* _Your instructions_
Read through the records. Copy each line that has the word "Viewport".

* _Data in this exercise_
=== Section Start ===

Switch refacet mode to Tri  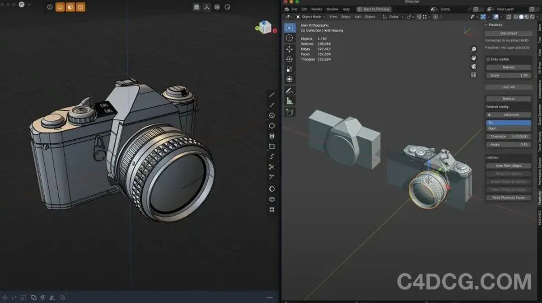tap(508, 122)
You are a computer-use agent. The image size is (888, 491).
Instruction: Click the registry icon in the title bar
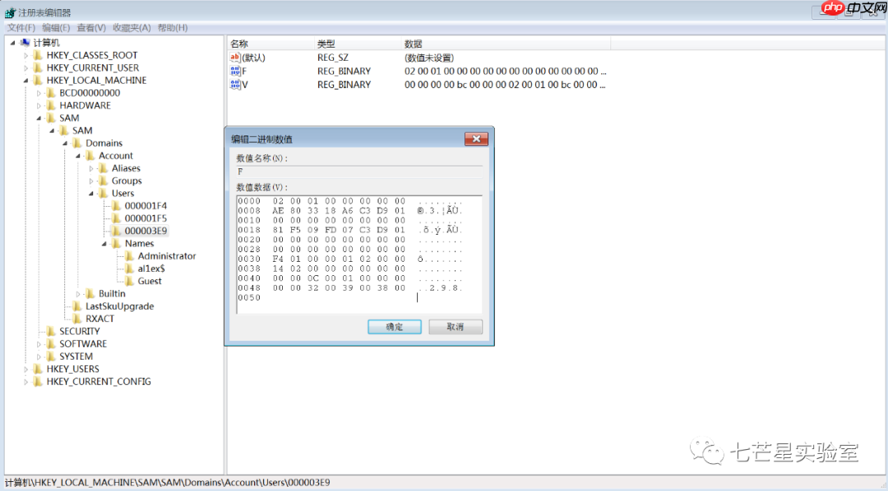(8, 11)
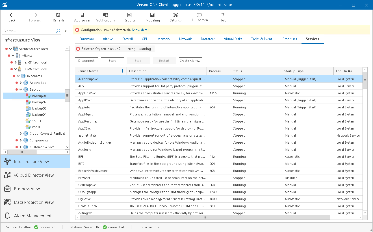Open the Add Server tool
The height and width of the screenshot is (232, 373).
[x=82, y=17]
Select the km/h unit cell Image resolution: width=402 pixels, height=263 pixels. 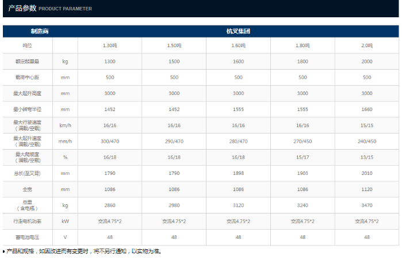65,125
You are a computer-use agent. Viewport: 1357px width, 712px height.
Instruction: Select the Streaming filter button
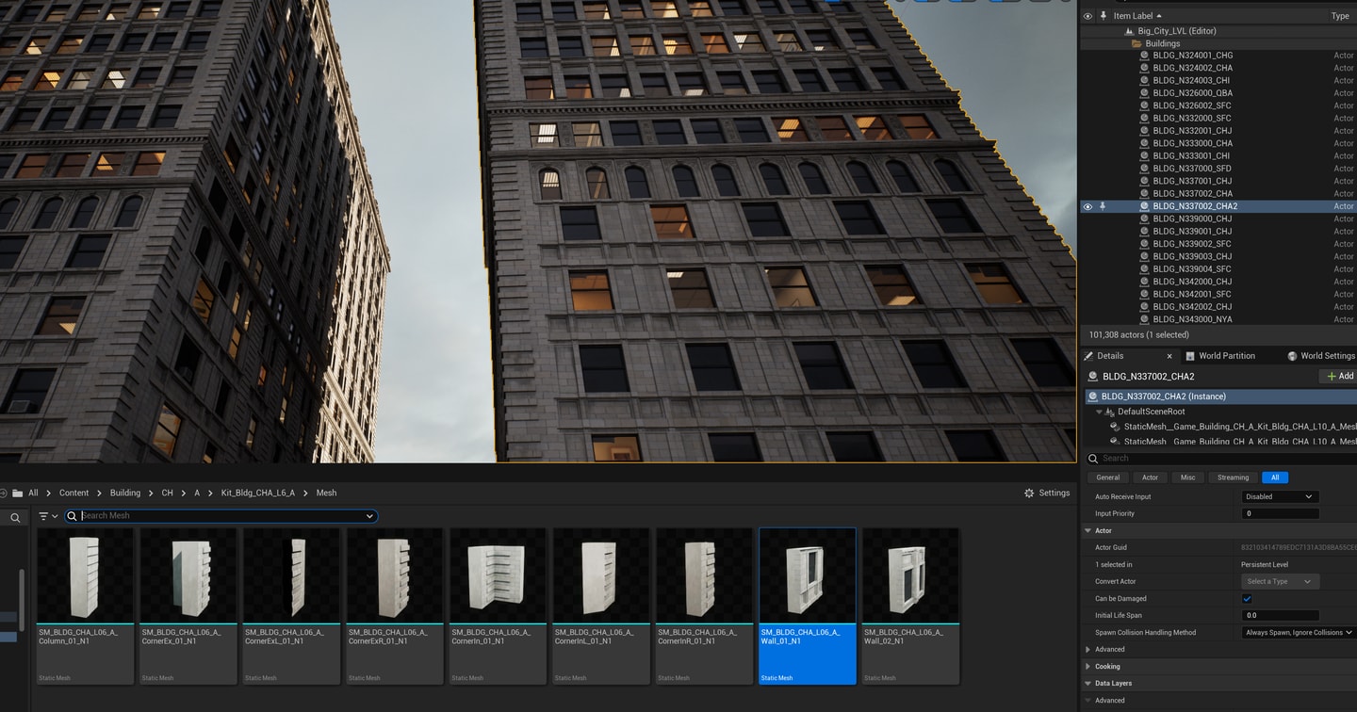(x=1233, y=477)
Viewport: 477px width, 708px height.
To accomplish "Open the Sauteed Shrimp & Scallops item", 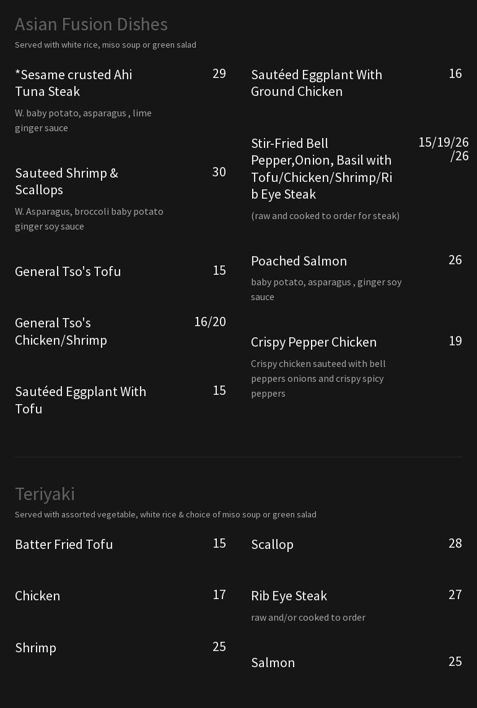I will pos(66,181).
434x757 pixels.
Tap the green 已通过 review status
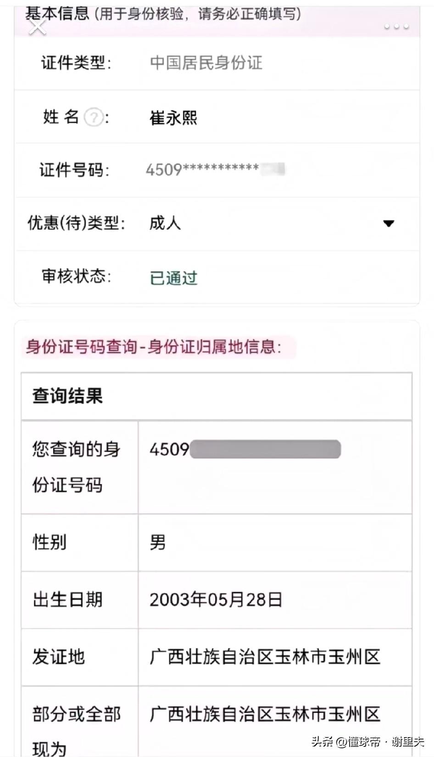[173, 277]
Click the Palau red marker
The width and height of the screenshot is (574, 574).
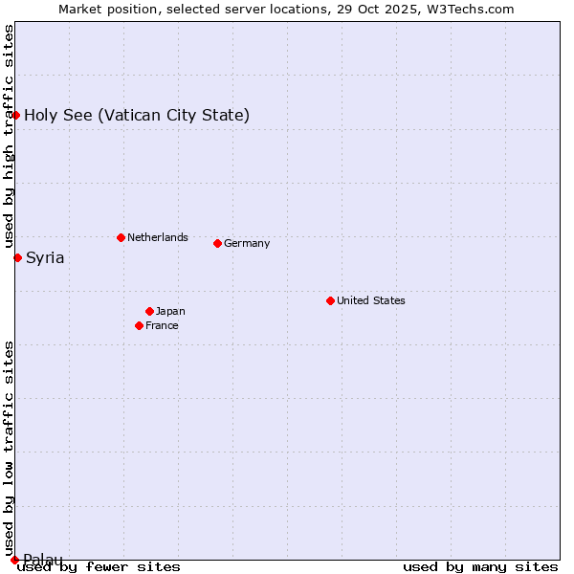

=== Section End ===

* _Task output_
You are a computer-use agent. Viewport: 1357px width, 712px height.
Viewport: 477px width, 708px height.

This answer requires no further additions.